Crowds witness rare spectacle at the World Science Festival Brisbane


By Toby Crockford

Visitors to the World Science Festival Brisbane were lucky enough to see a group of Loggerhead turtles hatching today, before they embark on a 16-year journey around the world.

The turtles on display were taken from Mon Repos, 15 kilometres north-east of Bundaberg, from January 16-20.

Patrick Couper manning the turtle hatching exhibition at the Queensland Museum.

Patrick Couper manning the turtle hatching exhibition at the Queensland Museum.

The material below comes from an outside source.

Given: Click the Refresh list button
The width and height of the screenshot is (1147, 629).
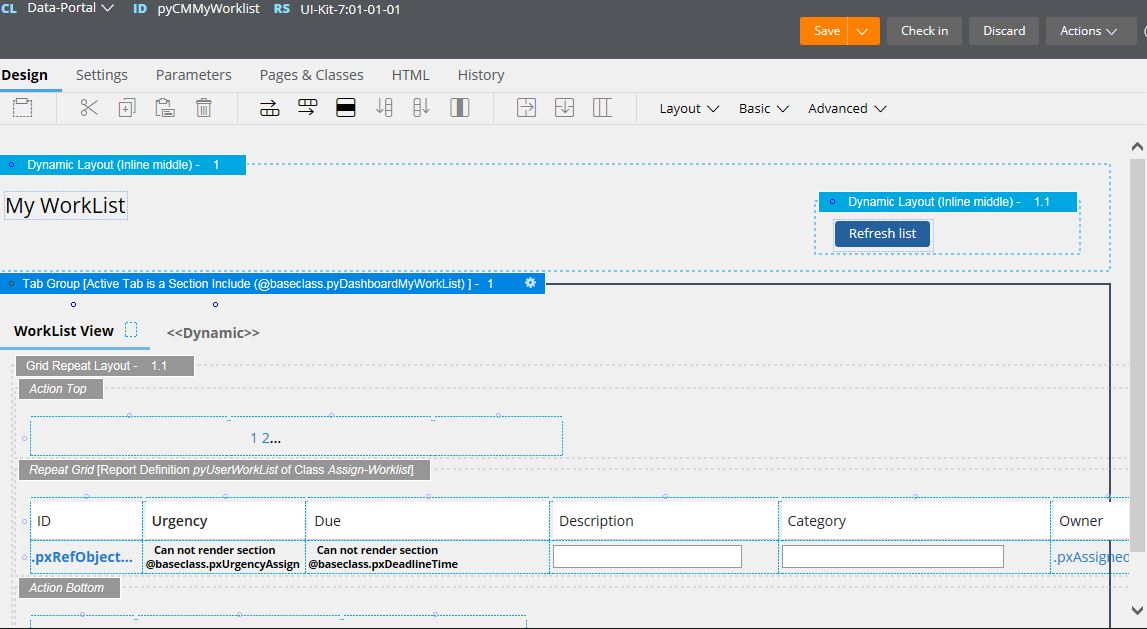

Ten eggs from five different clutches were taken 24 hours apart to ensure some turtles would hatch every day of the festival and at its conclusion 47 Loggerheads will have hatched.

These turtles will be taken 20 kilometres off the coast of Mooloolaba and released sometime next week.

On release, they will be picked up by the East Australian current and in five months time will be off the northern point of New Zealand and eventually off the coast of Chile and Peru.

It will then take the turtles 16 years to get back to Queensland, but once they return the Loggerheads will select a breeding ground and grow for another 13 to 14 years before they reach sexual maturity.

A Loggerhead turtle slowly escaping from it's egg.

A Loggerhead turtle slowly escaping from it’s egg.

Queensland Museum curator of reptiles Patrick Couper said the Loggerhead population is endangered, which means public education was vital to ensuring the survival of these reptiles.

“We’re trying to showcase the turtle research project in Queensland, the conservation results that have stemmed from that project and just make people aware of these wonderful natural resources in the state,” said Mr Couper.

The species was in danger of becoming extinct 16 years ago, when the numbers of nesting Loggerheads in Queensland dropped from 3500 in the 1970s to 500 by the year 2000.

This was primarily caused by fishing, however the Department of Environment and Heritage Protection was aware of the decline and introduced changes to fishing techniques, which triggered a comeback in Loggerhead numbers.

“From a low in Mon Repos of 120 nesting Loggerheads in 2000, they have risen to 387 this season,” said Mr Couper.

“Visitors absolutely love them! But one of the key questions I’ve been getting is, are the turtles dead, because it takes them 24 hours to come out of the egg and there’s a lot of inactivity.

“Today we’ve been able to show people that’s not the case because we also have a tank of little hatchlings swimming around.”